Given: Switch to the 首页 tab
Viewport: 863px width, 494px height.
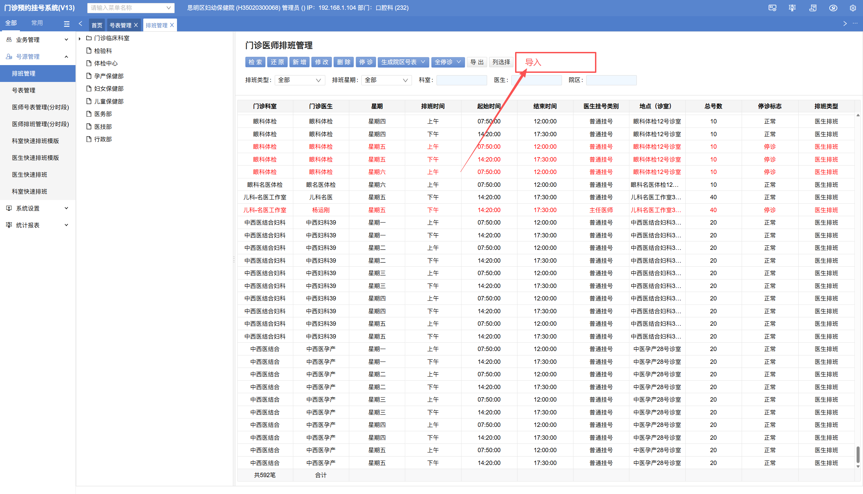Looking at the screenshot, I should tap(97, 25).
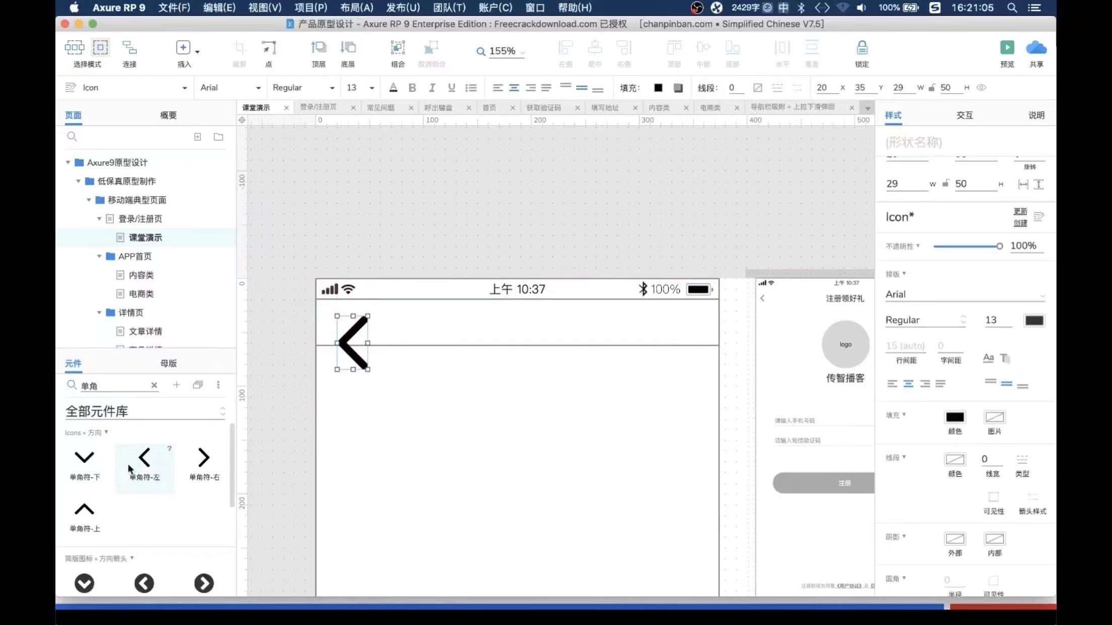Toggle widget visibility eye icon
The width and height of the screenshot is (1112, 625).
point(981,88)
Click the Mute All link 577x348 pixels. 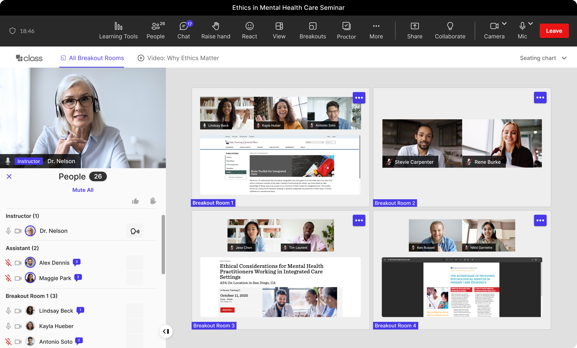83,190
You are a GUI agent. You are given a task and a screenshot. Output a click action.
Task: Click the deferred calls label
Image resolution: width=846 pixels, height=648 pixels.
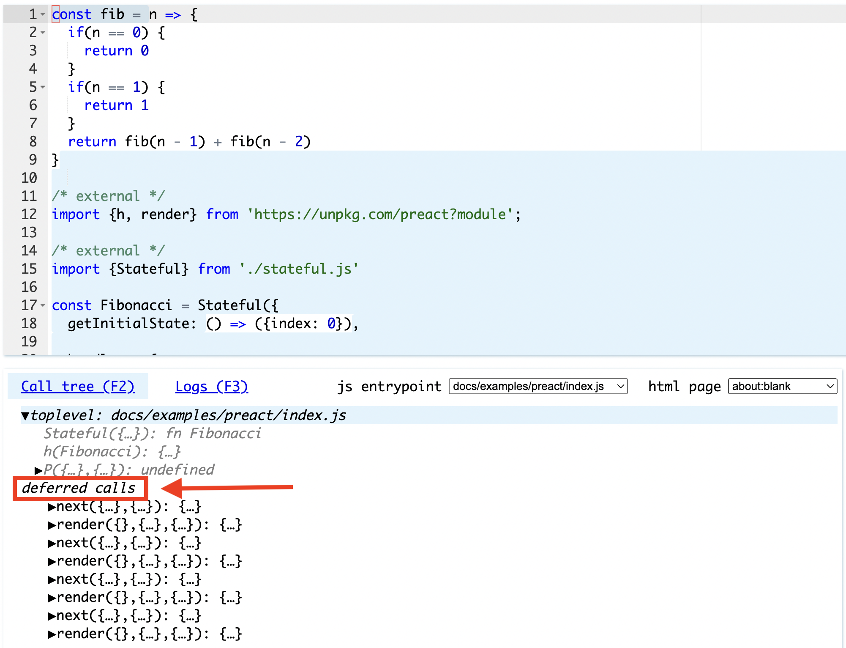79,488
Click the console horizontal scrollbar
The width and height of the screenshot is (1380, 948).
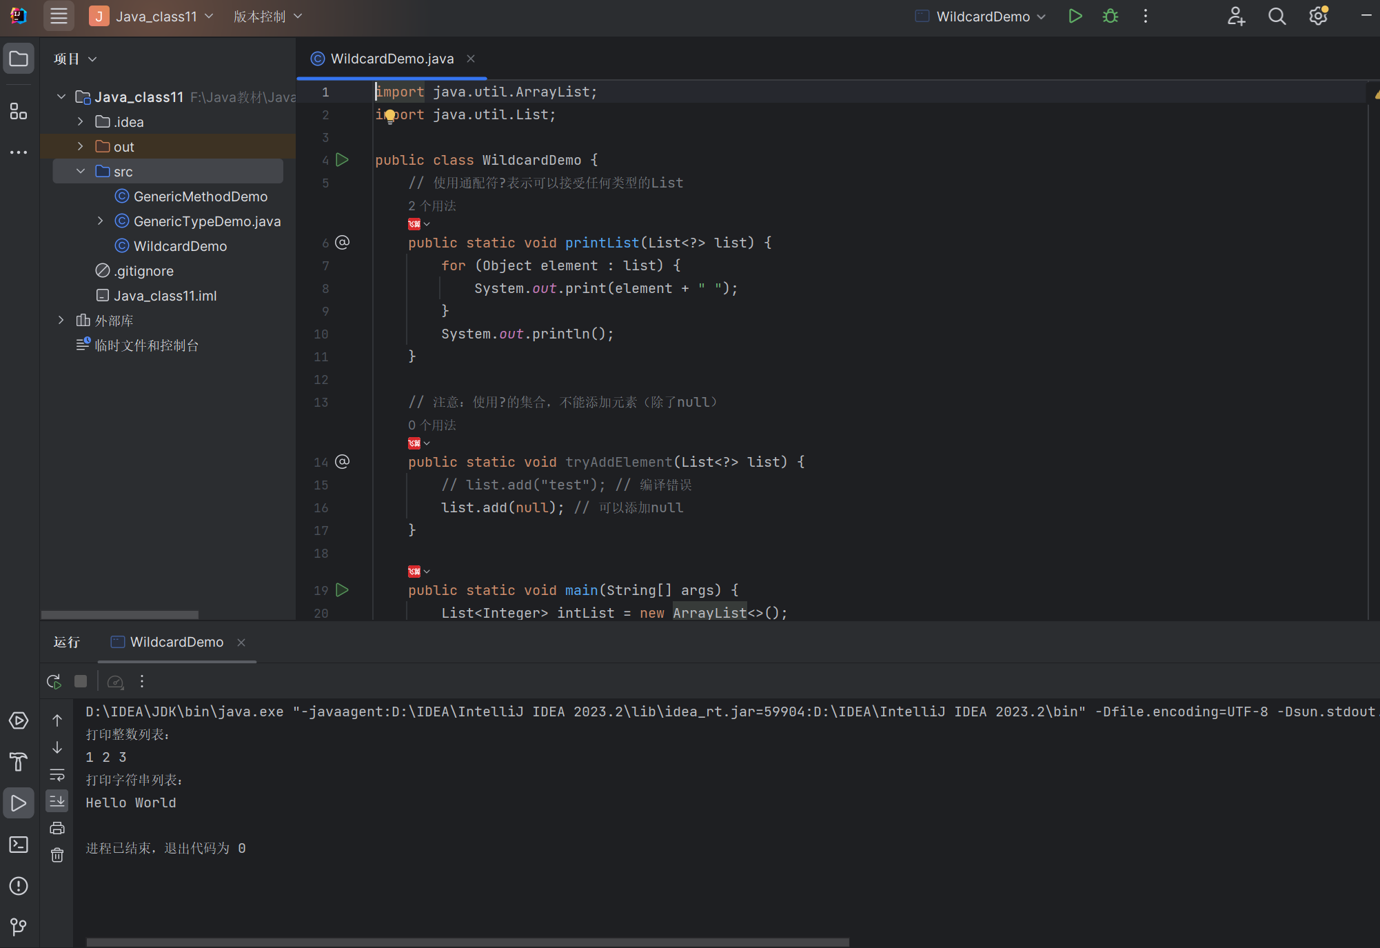(467, 942)
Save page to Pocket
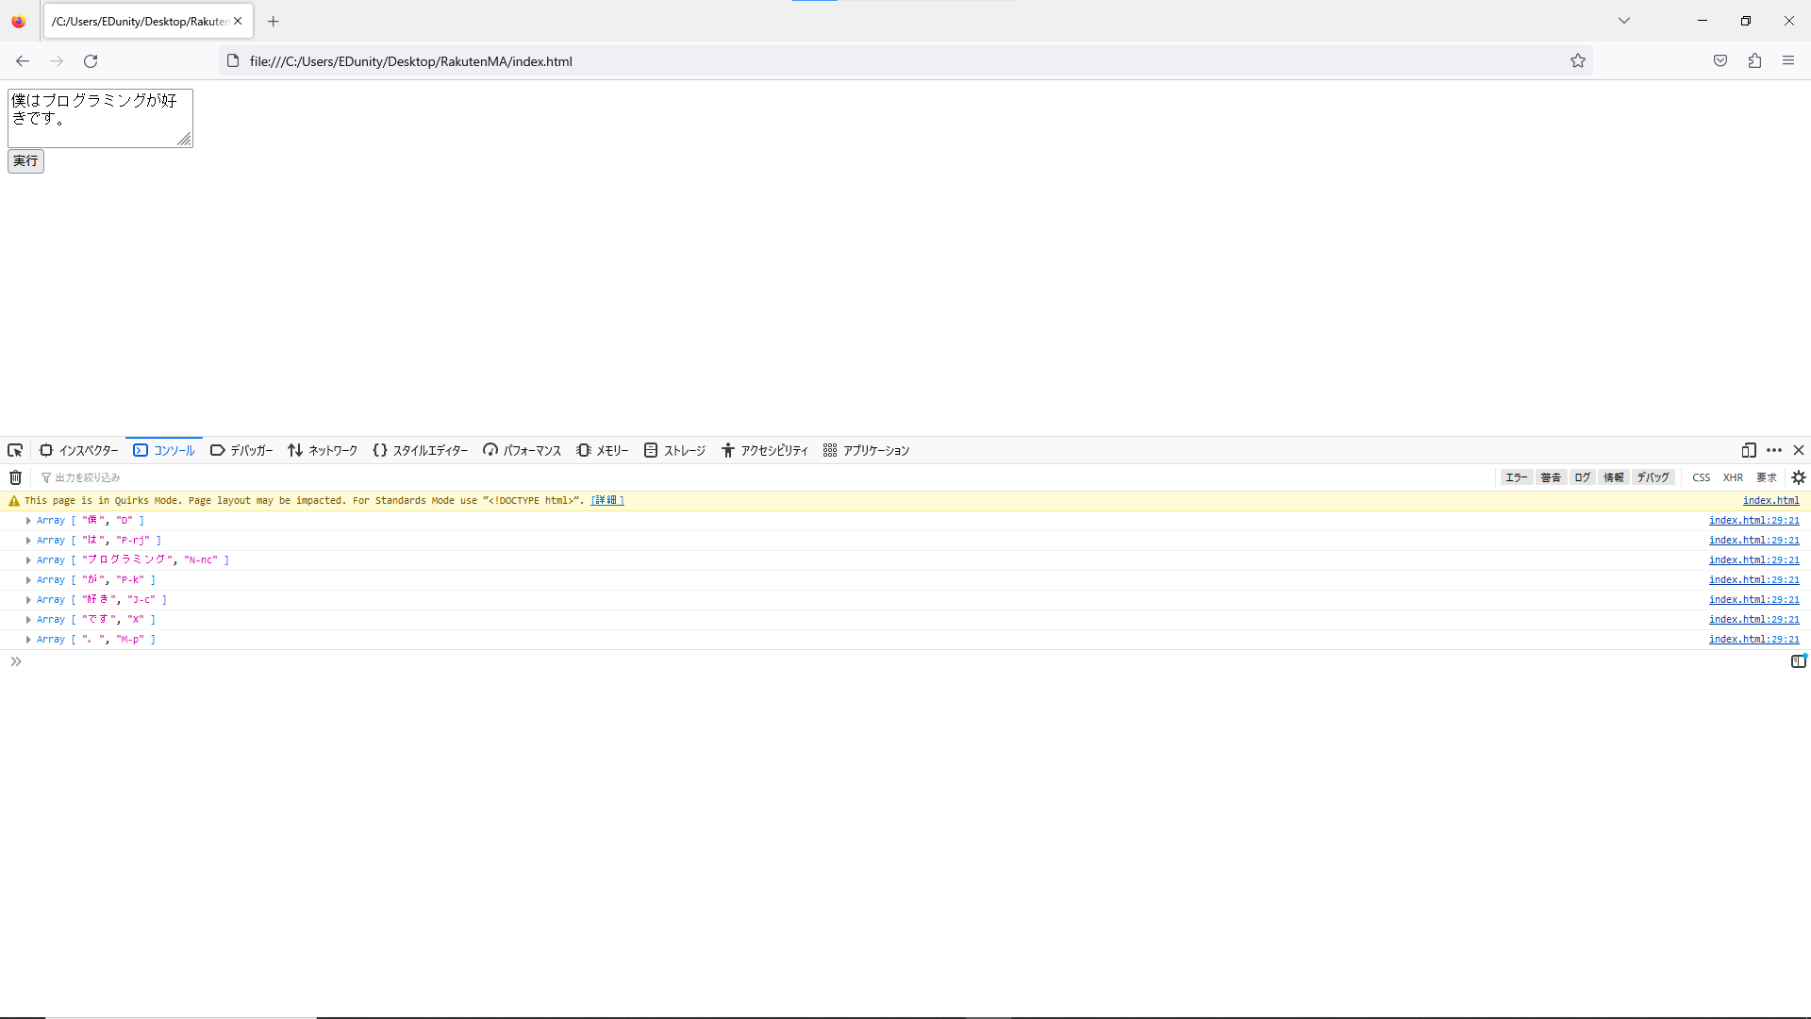The image size is (1811, 1019). pyautogui.click(x=1720, y=60)
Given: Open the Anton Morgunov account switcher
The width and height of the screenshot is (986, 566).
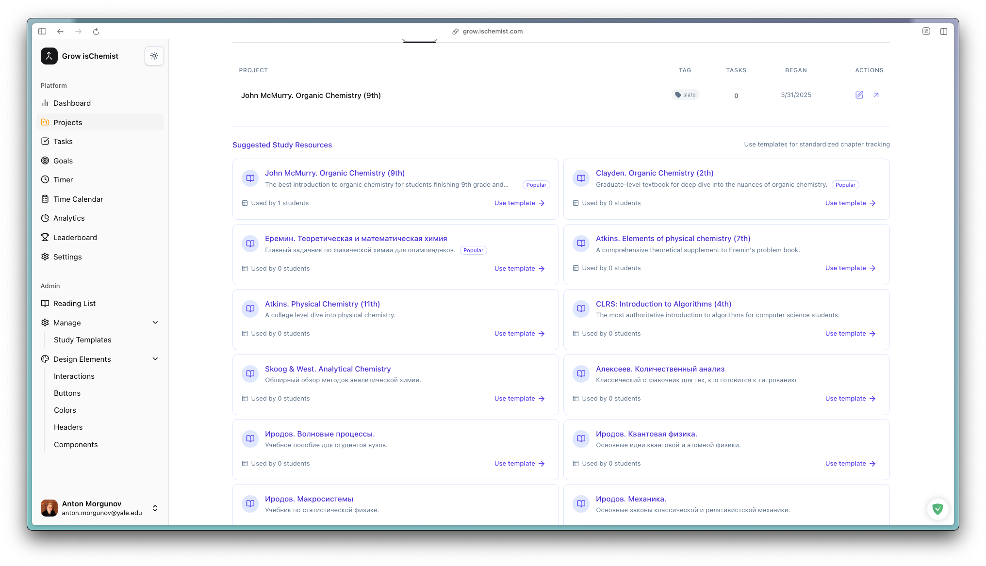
..........
*Task requirements*
Everything from the line that contains "Given: Open the" to the final line of the data is to be duplicated exactly, both ends included, except the pictures.

*Response to this exercise*
Given: Open the Anton Morgunov account switcher
The width and height of the screenshot is (986, 566).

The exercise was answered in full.